## Exercises to complete
1. Copy the part of the Gaussian process notes below word for word, beginning at the words "A Gaussian process" and stopping after "mean and covariance.".
2. According to the Gaussian process notes below, why is using the observed data to infer the values of f called an in-sample problem? Answer in one to three sentences.

## Provided text
☆ ☆ ☆ ☆
Consider a linear regression model $Y=\beta^{T}X + \epsilon$ with prior $\beta \sim N(\mathbf{0}, \Sigma)$. We can conduct inference directly on $Y ~|~ X$ as $p(y ~|~ \mathbf{X})=\int \pi(\beta) p(y ~|~ \mathbf{X},\beta)~ d\beta=N(\mathbf{0}, \sigma^{2}I+\mathbf{X}\Sigma \mathbf{X}^{T}).$
Therefore, we can remove the parametrization by integrating out $\beta$ .
A Gaussian process captures this non-parametric idea by directly modeling some function/process $f: \mathcal{X} \to \mathbb{R}$, with the rather general assumption that
> [!definition|*] Gaussian Process
> A function $f$ is a **Gaussian process** if its pointwise values $\{ F_{x} := f(x) ~|~ x \in \mathcal{X} \}$ are jointly Gaussian.
>
> This means when sampled at any finite subset of points $(x_{1},\dots,x_{n})$ and any $n \ge 1$, they are distributed as $(f(x_{1}),\dots,f(x_{n})):=:(F_{x_{1}},\dots, F_{x_{n}}) \sim N$for some suitable mean and covariance.
## In-Sample GP Regression
In a regression problem, we can model $f(X):=\mathbb{E}[Y ~|~ X]$ as a GP with our choice of $\Sigma$, then use observed data $\mathbf{X},\mathbf{y}$ to conduct inference on $\mathbf{f}:=(f(x_{1}),\dots,f(x_{n}))$. Since we haven't introduced new data (yet), this is an in-sample problem.
☆ ☆ ☆ ☆
## Entries shown
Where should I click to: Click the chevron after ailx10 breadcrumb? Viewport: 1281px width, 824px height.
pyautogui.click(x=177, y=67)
☆ ☆ ☆ ☆
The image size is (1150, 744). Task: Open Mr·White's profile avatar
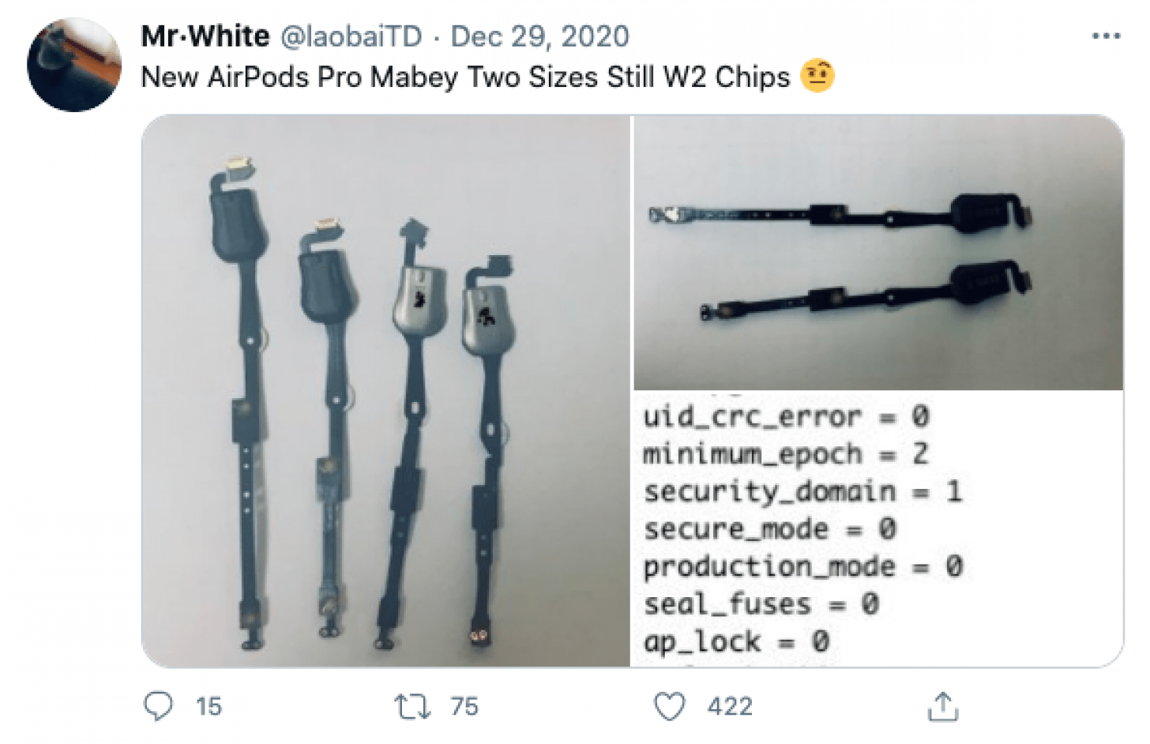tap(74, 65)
☆ ☆ ☆ ☆
## Solutions
1.
A Gaussian process captures this non-parametric idea by directly modeling some function/process $f: \mathcal{X} \to \mathbb{R}$, with the rather general assumption that
> [!definition|*] Gaussian Process
> A function $f$ is a **Gaussian process** if its pointwise values $\{ F_{x} := f(x) ~|~ x \in \mathcal{X} \}$ are jointly Gaussian.
>
> This means when sampled at any finite subset of points $(x_{1},\dots,x_{n})$ and any $n \ge 1$, they are distributed as $(f(x_{1}),\dots,f(x_{n})):=:(F_{x_{1}},\dots, F_{x_{n}}) \sim N$for some suitable mean and covariance.

2. It is in-sample because the inference on f uses only the observed data X and y. No new data has been introduced yet.